(Dataset entries)
+===+
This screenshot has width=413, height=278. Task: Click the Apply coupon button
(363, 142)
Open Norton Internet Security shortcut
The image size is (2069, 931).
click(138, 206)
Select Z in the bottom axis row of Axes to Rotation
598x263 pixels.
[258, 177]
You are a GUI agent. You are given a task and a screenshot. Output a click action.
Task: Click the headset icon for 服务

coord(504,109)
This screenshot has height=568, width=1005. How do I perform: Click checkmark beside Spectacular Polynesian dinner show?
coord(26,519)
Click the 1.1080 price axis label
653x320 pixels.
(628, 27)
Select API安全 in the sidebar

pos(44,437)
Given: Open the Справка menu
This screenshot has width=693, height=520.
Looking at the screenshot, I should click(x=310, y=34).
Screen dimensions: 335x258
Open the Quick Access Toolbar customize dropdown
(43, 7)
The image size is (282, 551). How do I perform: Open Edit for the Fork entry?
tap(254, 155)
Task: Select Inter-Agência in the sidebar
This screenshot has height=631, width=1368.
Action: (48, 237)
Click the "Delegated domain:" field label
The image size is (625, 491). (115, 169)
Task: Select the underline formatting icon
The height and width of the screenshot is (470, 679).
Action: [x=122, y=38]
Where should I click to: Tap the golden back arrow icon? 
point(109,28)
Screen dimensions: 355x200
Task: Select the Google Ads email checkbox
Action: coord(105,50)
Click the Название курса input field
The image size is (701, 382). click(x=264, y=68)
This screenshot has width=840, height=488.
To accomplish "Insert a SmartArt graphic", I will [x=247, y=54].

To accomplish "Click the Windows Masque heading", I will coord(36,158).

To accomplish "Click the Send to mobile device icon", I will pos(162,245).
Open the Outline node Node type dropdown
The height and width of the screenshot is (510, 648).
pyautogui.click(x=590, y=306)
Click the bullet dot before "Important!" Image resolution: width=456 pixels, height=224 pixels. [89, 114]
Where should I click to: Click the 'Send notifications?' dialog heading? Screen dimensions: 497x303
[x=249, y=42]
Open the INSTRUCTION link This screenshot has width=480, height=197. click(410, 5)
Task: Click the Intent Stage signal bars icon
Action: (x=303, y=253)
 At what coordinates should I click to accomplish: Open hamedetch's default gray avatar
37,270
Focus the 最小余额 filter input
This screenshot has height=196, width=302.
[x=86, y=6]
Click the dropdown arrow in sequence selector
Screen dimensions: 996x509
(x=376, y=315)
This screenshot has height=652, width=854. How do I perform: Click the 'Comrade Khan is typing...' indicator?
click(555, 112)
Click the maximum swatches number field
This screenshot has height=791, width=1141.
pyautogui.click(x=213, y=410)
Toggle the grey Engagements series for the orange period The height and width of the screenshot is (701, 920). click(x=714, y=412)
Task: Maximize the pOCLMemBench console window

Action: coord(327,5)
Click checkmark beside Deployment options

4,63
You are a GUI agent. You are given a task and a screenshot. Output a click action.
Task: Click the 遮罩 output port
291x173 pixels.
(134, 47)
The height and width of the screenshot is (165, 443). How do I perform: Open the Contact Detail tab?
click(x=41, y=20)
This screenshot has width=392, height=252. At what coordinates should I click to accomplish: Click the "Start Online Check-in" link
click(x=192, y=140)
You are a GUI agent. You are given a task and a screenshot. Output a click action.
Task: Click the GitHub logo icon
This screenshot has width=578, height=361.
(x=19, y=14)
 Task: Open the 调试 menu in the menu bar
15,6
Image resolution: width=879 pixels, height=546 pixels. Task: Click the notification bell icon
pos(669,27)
+===+
Your assignment:
When a line above contains the string "axis", copy that line.

Task response:
Select Z in the bottom axis row of Axes to Rotation
Click the 1.1080 price axis label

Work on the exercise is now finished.